▶ **What is needed**:
Please look for the string "search" below and report every line in which it occurs.

---------------

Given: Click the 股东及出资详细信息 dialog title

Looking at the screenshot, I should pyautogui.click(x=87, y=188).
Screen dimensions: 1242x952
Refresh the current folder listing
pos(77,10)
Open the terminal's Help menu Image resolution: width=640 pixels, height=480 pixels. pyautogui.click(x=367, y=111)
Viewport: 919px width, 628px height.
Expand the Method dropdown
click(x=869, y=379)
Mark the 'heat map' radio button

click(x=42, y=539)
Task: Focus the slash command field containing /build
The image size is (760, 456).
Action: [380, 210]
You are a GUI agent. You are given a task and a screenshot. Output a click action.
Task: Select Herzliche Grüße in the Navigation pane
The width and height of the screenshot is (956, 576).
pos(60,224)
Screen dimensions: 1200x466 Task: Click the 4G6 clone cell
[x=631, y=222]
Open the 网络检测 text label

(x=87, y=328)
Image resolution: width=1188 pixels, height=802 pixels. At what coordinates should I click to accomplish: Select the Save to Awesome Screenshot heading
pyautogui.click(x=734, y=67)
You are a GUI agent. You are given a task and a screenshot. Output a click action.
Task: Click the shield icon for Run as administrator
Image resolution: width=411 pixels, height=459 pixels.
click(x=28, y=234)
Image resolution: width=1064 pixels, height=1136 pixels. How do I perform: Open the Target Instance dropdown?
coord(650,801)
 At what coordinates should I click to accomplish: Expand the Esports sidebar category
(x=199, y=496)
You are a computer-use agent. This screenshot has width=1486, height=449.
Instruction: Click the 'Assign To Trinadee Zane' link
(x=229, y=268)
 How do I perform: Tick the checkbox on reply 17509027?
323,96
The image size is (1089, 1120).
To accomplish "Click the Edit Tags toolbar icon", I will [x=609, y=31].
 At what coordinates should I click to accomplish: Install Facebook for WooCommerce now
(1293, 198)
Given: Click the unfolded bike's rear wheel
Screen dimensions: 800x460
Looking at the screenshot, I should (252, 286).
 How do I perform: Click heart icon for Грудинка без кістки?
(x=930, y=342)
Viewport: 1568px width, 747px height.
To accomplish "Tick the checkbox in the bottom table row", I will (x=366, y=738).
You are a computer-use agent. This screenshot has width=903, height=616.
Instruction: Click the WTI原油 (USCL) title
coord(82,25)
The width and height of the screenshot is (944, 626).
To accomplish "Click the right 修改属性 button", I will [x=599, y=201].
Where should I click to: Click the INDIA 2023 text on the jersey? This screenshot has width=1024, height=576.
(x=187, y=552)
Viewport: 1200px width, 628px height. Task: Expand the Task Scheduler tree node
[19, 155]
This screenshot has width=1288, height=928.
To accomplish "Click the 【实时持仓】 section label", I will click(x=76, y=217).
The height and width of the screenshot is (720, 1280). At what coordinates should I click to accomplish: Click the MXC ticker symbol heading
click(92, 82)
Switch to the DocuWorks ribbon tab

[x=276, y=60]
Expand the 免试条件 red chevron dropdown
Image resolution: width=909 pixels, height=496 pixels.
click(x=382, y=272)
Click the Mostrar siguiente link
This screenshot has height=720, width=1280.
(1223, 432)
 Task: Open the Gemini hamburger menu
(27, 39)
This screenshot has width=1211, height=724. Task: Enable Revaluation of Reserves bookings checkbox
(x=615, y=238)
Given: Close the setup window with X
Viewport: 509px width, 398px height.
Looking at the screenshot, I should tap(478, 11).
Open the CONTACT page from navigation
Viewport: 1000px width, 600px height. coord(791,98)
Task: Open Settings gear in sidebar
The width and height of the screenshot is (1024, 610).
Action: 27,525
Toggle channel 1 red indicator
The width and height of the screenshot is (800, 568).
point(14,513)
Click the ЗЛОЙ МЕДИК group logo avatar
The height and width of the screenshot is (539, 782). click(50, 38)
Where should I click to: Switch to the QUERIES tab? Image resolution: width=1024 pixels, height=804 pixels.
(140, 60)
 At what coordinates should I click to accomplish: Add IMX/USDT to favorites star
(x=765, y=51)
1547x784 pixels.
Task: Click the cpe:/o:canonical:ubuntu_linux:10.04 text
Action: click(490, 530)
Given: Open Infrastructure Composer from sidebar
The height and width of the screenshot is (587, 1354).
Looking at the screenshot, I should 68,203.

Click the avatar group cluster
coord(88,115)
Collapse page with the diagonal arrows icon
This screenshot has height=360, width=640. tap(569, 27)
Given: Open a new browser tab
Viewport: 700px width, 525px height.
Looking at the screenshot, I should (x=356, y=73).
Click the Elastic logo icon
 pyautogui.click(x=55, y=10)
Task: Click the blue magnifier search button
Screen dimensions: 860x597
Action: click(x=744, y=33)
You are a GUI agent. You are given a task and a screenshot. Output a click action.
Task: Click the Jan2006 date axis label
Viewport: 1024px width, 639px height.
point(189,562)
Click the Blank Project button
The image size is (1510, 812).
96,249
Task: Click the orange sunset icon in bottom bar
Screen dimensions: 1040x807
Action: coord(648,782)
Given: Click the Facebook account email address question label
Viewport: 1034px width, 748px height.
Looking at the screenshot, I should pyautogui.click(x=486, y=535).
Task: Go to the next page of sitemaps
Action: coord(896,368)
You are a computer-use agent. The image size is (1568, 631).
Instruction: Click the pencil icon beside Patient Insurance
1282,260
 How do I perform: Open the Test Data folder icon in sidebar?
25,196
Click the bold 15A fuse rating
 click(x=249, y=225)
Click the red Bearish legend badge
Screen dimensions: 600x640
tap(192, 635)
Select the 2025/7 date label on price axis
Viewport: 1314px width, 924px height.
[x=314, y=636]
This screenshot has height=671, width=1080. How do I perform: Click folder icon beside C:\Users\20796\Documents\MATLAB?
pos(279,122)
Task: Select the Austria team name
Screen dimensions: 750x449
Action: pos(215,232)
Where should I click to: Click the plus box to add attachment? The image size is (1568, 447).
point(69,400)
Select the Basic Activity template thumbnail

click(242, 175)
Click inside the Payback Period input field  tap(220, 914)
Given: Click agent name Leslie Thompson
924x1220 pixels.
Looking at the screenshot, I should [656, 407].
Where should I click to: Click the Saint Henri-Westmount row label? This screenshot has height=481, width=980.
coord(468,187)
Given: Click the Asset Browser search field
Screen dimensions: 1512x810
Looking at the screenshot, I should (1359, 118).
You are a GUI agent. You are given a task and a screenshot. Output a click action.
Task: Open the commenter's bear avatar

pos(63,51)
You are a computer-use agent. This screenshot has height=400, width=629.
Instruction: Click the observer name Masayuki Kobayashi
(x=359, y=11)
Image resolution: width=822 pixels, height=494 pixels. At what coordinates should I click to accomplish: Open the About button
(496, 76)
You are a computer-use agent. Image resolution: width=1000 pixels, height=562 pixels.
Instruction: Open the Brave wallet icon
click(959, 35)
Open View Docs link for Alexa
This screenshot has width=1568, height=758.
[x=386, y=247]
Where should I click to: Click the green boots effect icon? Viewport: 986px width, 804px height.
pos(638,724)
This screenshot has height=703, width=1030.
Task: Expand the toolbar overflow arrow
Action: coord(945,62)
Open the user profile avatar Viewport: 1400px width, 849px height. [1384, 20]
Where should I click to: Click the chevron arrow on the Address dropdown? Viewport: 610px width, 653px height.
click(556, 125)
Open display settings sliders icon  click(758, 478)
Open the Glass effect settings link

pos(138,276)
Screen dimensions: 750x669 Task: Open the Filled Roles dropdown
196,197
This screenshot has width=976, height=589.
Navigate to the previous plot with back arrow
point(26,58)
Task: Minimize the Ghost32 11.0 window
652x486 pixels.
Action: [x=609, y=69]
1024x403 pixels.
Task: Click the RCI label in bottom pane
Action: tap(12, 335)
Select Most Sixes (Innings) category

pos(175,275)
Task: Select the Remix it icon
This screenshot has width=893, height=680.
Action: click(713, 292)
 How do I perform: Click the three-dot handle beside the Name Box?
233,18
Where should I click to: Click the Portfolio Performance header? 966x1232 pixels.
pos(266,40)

---------------

▶ **Answer section**:
Task: Click the blue magnifier search button
Given: Click the Asset Browser search field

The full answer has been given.